* What you have to do: Among the entries below, only the lines starting at the one with "The image size is (484, 363)." and ending at the one with "Viewport: 1394px width, 817px height.", both included, are to be printed exactly.

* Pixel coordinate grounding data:
※
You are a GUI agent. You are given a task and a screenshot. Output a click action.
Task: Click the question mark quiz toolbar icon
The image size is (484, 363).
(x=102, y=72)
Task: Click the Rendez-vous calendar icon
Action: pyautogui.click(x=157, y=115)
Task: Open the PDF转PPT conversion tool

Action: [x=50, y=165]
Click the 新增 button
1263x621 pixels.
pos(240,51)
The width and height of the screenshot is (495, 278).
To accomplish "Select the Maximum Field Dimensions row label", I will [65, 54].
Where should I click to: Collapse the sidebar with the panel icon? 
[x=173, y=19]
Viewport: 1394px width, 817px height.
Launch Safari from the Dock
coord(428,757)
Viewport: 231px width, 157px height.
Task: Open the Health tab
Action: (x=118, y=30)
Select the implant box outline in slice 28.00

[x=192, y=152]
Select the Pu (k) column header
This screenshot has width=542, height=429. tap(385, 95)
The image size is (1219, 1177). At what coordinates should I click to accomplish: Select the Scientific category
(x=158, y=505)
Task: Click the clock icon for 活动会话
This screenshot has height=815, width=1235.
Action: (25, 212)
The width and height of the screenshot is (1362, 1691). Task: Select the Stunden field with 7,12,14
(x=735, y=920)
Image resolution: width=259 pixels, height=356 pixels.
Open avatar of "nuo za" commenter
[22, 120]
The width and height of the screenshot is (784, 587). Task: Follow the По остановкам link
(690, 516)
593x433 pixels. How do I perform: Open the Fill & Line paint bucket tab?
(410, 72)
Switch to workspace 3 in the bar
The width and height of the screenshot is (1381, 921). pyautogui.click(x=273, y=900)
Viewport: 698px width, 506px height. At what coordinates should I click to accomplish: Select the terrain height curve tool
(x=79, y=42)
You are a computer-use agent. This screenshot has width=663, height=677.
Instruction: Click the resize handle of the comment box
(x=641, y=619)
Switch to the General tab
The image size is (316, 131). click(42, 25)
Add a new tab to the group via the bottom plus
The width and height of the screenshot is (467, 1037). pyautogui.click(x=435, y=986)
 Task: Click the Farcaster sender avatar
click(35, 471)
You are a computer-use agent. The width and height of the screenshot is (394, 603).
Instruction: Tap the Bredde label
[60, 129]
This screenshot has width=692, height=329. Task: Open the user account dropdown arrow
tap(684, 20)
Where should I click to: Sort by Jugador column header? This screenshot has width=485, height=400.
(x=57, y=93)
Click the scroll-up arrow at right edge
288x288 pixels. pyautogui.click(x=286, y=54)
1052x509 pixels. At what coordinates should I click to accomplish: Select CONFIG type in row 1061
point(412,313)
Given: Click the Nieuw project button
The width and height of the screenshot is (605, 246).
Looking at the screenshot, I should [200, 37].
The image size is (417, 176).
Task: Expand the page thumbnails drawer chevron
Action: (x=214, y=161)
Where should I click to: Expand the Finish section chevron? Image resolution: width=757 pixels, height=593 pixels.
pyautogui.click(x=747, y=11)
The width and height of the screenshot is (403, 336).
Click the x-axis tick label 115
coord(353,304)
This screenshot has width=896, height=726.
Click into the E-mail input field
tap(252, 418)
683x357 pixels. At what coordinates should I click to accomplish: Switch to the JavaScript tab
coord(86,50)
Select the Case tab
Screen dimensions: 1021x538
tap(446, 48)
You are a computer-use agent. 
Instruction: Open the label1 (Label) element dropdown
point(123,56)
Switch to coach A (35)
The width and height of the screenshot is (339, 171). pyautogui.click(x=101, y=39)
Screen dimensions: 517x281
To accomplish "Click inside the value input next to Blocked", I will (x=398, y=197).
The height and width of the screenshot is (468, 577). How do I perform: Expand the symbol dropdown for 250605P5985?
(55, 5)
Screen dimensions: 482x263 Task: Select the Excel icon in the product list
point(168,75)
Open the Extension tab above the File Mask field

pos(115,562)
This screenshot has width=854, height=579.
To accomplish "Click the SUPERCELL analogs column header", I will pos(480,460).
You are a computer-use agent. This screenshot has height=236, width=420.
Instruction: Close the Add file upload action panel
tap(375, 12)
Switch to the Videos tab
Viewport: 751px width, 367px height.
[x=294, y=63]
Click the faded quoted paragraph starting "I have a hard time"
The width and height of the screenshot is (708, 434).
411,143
※
* Written answer:
The image size is (484, 363).
(x=102, y=72)
Task: Click the Rendez-vous calendar icon
Action: pyautogui.click(x=157, y=115)
Task: Open the PDF转PPT conversion tool

Action: [x=50, y=165]
Click the 新增 button
1263x621 pixels.
pos(240,51)
The width and height of the screenshot is (495, 278).
To accomplish "Select the Maximum Field Dimensions row label", I will [65, 54].
Where should I click to: Collapse the sidebar with the panel icon? 
[x=173, y=19]
Viewport: 1394px width, 817px height.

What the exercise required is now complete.